■ WORK TASK ■
Please copy each line of the records below that includes the word "Community".

------------------------------------------------------------

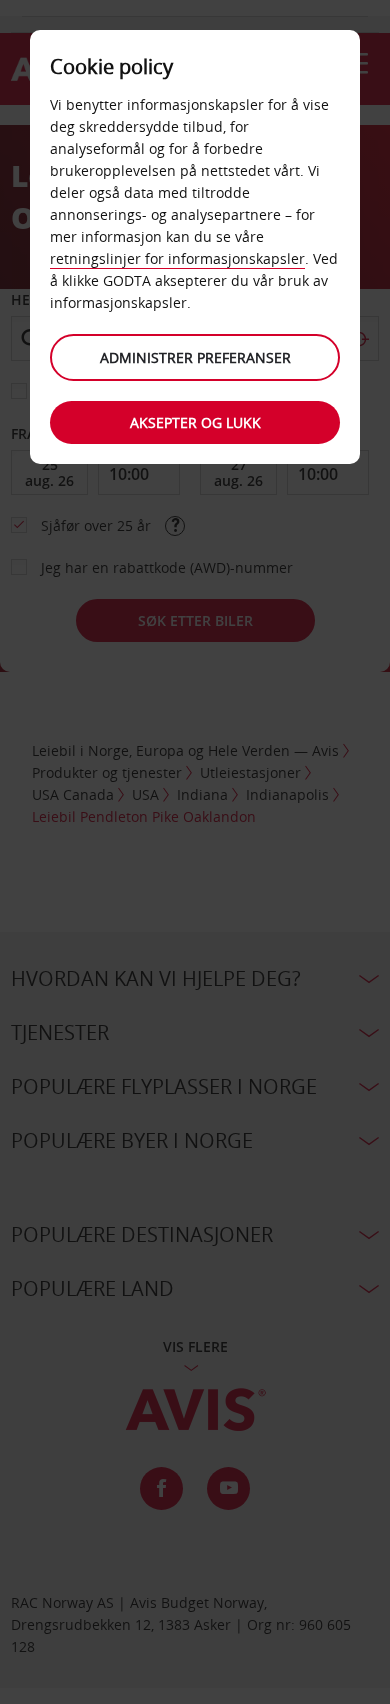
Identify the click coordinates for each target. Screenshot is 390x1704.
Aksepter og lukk (195, 422)
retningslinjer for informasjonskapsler (177, 258)
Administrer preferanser (195, 357)
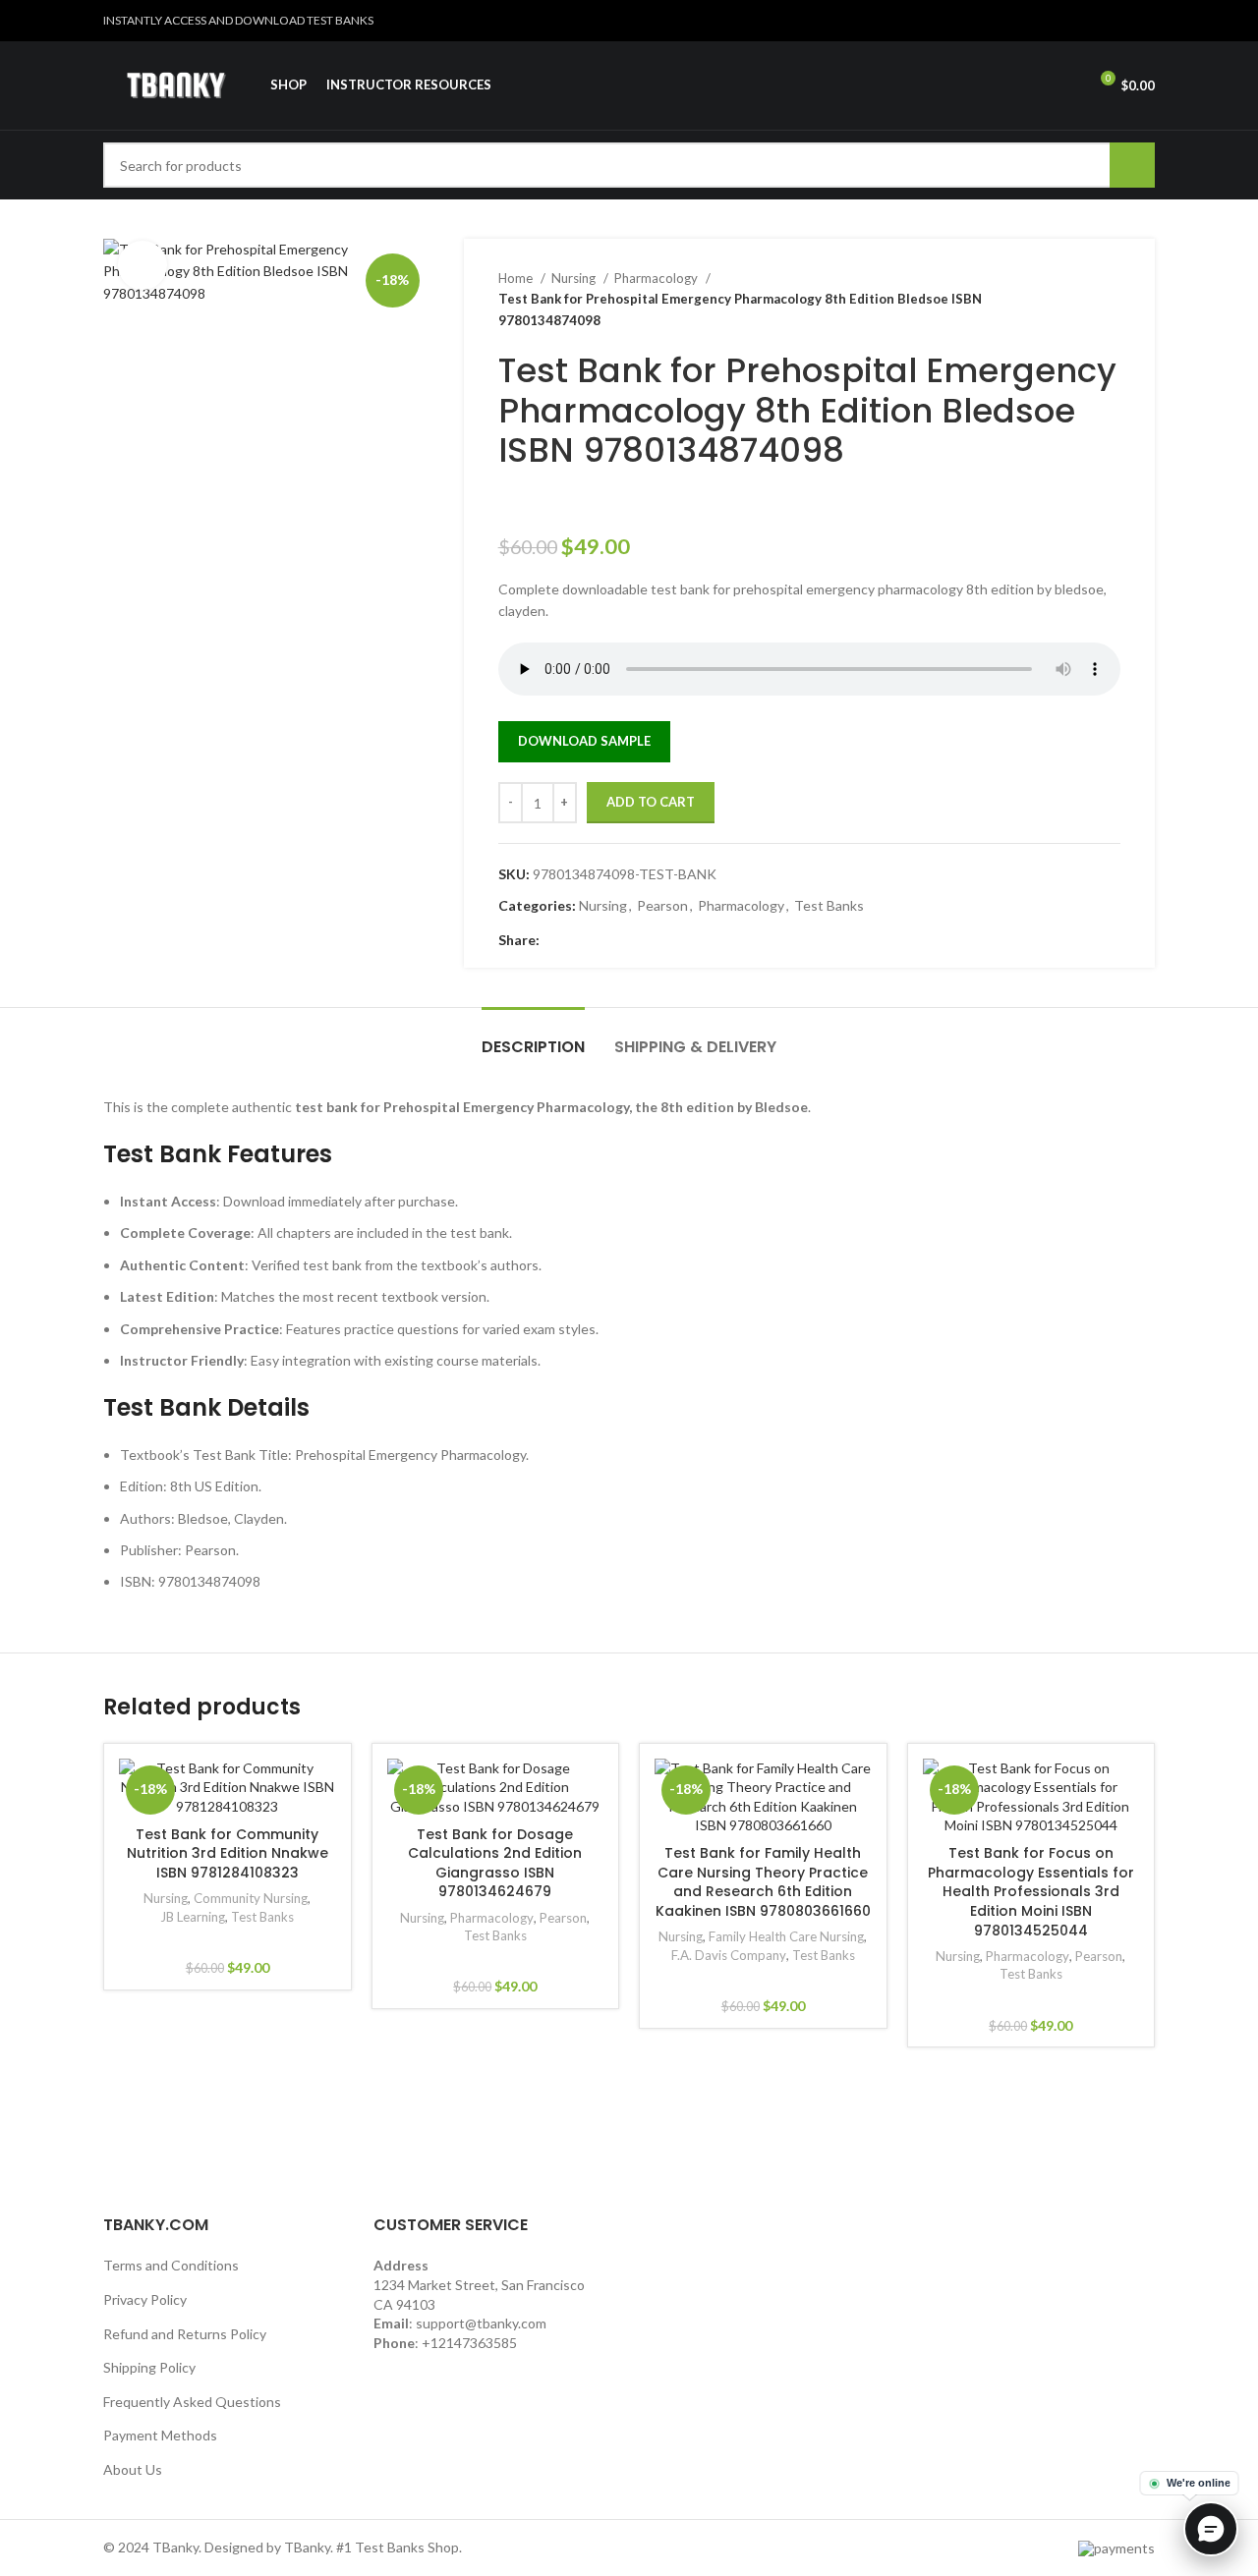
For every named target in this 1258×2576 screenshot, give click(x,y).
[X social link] (1098, 20)
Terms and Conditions (171, 2265)
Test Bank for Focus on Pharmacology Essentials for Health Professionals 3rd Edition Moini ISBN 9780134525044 (1031, 1891)
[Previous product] (1071, 299)
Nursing (575, 278)
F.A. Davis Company (728, 1955)
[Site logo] (177, 84)
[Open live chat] (1210, 2528)
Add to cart (650, 802)
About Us (132, 2469)
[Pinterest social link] (1121, 20)
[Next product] (1110, 299)
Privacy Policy (145, 2299)
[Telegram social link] (646, 940)
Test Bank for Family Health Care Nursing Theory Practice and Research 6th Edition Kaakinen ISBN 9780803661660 (763, 1882)
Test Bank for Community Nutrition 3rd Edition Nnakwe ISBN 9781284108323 (227, 1853)
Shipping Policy (149, 2367)
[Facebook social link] (555, 940)
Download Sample (584, 741)
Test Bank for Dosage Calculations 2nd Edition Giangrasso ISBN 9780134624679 (495, 1863)
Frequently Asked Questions (192, 2401)
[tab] (533, 1037)
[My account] (1063, 85)
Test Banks (829, 905)
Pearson (662, 905)
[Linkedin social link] (1143, 20)
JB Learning (192, 1917)
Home (517, 278)
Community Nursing (251, 1898)
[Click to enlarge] (142, 265)
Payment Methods (160, 2435)
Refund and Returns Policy (184, 2333)
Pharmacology (657, 278)
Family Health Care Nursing (786, 1936)
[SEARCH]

------------------------------------------------------------

■ ANSWER SPACE ■
Test Bank for Community Nutrition 3rd Edition Nnakwe ISBN 9781284108323 (227, 1853)
Community Nursing (251, 1898)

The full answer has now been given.